As prayerfully and humbly as I try, I do pray and re-write much of what I type on blogs before I hit the enter key to post. I certainly hope that God is honored by what I say and pray that my brothers are edified. I realize I am not as irenic in my tone sometimes, but again I do hope that my polemic nature is laced and received in grace.



hylander said...

After I posted the above, I remembered a fun little quiz I came across. The quiz is entitled, "Are you a heretic?"

I will place the URL for your enjoyment. Take the quiz and then post your results.

Are You a Heretic?


hylander said...


that link is broken for some reason, I'll just leave the actual URL here. Sorry, you will have to use the old "copy/paste" method due to my mess up :)



Bruce said...

Some people protect the faith and fight heretics.
Some people do bad things.
Therefore all heretic hunters are creepy.

Now, that can't be it, is it?

Isn't it important to preserve the content of the faith? Sure it is. It's also important to live righteously and godly in this present age as we await the coming of our Lord and Savior Jesus Christ. But protecting the faith doesn't wait for perfect people to do it--any more than anything else in the church waits for perfect people to do it.

Sometimes natural-cures people come up with ways to cure cancer or whatever, with their special brand of snake oil. They will--honestly--teach their followers to do ordinary things well, like brushing their teeth, eating right and exercising. Their followers might feel better, and get all confused.
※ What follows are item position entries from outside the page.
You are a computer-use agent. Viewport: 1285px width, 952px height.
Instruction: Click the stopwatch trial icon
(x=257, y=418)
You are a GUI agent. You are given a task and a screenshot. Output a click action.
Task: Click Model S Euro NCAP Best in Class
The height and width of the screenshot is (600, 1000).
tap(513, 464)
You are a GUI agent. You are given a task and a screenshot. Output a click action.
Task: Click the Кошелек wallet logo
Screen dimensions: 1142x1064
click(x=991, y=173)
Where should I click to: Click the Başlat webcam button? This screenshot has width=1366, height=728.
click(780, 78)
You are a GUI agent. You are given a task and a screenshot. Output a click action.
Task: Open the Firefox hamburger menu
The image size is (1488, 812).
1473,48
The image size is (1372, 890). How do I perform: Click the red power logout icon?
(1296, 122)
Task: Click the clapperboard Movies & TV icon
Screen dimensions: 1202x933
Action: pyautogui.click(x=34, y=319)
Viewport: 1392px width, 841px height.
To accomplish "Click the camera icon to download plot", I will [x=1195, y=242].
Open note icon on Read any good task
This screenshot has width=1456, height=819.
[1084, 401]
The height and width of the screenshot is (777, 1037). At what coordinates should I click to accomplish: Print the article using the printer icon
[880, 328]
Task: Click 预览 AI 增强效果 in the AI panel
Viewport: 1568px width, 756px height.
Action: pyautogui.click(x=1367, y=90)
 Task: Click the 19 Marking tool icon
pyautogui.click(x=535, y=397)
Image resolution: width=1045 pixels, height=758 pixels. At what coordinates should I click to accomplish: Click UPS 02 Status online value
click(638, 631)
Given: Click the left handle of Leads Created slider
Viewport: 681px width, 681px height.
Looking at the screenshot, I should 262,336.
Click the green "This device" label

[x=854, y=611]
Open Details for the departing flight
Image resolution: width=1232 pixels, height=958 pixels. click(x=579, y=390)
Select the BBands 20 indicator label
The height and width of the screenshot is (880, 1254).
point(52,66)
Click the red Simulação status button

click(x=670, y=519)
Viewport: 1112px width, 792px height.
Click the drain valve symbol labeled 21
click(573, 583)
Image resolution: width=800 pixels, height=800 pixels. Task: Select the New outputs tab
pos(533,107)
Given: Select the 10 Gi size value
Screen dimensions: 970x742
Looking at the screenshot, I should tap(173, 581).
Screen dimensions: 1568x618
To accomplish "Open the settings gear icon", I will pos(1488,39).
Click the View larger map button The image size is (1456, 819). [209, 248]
Surely mean spirited and obese attorneys for the Commonwealth/State/FDA ought to presecute snake oil claims, even tho they are no models themselves.

So if Pelagius is saying that people don't need the Holy Spirit, or don't need to be justified, or that we don't need the sacrifice of Jesus for living with God in this life--did he say these things?--then, Houston, We have a problem.

If Augustine and the orthodox folks are mean spirited and hostile to joy, well, we have another problem.

I'm trying to get to the bottom of this too, btw. I'm just reluctant to take a condemned guy as a model for theology. Not alway, just "reluctant." I pay attention to Luther, Calvin, Knox, and 20th Century Pentecostals.